**REQUIREMENT**: Give back the data below exactly as it was given.

*** Opening of EXTRACTED RECORDS ***

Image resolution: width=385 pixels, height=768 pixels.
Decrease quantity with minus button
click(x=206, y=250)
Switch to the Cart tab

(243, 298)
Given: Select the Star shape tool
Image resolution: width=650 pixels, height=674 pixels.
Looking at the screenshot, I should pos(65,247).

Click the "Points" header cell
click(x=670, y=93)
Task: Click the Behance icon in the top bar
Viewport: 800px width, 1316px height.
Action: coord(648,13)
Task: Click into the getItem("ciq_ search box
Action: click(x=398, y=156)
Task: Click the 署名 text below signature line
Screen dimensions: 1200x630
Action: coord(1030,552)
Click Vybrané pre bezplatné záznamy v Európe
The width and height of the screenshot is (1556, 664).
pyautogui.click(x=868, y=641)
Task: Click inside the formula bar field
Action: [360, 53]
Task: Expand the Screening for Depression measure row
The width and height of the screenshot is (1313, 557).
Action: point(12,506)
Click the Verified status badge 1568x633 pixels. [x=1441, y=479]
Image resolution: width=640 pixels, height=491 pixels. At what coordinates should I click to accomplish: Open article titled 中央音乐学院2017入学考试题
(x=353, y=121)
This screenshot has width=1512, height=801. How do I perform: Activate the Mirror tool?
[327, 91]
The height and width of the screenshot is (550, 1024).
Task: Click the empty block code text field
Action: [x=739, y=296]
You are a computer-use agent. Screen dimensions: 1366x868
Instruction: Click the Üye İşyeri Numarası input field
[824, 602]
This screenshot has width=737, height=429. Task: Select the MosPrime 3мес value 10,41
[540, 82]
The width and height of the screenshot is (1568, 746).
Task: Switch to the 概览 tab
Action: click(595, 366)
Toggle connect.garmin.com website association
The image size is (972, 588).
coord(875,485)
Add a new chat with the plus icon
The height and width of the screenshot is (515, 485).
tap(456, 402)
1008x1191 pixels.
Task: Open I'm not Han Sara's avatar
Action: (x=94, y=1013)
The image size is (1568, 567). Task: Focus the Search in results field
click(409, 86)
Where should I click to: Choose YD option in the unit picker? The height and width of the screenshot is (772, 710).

*** Close of EXTRACTED RECORDS ***

**SOLUTION TO THIS EXERCISE**:
Image resolution: width=385 pixels, height=768 pixels.
Decrease quantity with minus button
click(x=206, y=250)
Switch to the Cart tab

(243, 298)
Given: Select the Star shape tool
Image resolution: width=650 pixels, height=674 pixels.
Looking at the screenshot, I should pos(65,247).

Click the "Points" header cell
click(x=670, y=93)
Task: Click the Behance icon in the top bar
Viewport: 800px width, 1316px height.
Action: coord(648,13)
Task: Click into the getItem("ciq_ search box
Action: click(x=398, y=156)
Task: Click the 署名 text below signature line
Screen dimensions: 1200x630
Action: coord(1030,552)
Click Vybrané pre bezplatné záznamy v Európe
The width and height of the screenshot is (1556, 664).
pyautogui.click(x=868, y=641)
Task: Click inside the formula bar field
Action: [360, 53]
Task: Expand the Screening for Depression measure row
The width and height of the screenshot is (1313, 557).
Action: point(12,506)
Click the Verified status badge 1568x633 pixels. [x=1441, y=479]
Image resolution: width=640 pixels, height=491 pixels. At what coordinates should I click to accomplish: Open article titled 中央音乐学院2017入学考试题
(x=353, y=121)
This screenshot has width=1512, height=801. How do I perform: Activate the Mirror tool?
[327, 91]
The height and width of the screenshot is (550, 1024).
Task: Click the empty block code text field
Action: [x=739, y=296]
You are a computer-use agent. Screen dimensions: 1366x868
Instruction: Click the Üye İşyeri Numarası input field
[824, 602]
This screenshot has width=737, height=429. Task: Select the MosPrime 3мес value 10,41
[540, 82]
The width and height of the screenshot is (1568, 746).
Task: Switch to the 概览 tab
Action: click(595, 366)
Toggle connect.garmin.com website association
The image size is (972, 588).
coord(875,485)
Add a new chat with the plus icon
The height and width of the screenshot is (515, 485).
tap(456, 402)
1008x1191 pixels.
Task: Open I'm not Han Sara's avatar
Action: (x=94, y=1013)
The image size is (1568, 567). Task: Focus the Search in results field
click(409, 86)
Where should I click to: Choose YD option in the unit picker? The height and width of the screenshot is (772, 710).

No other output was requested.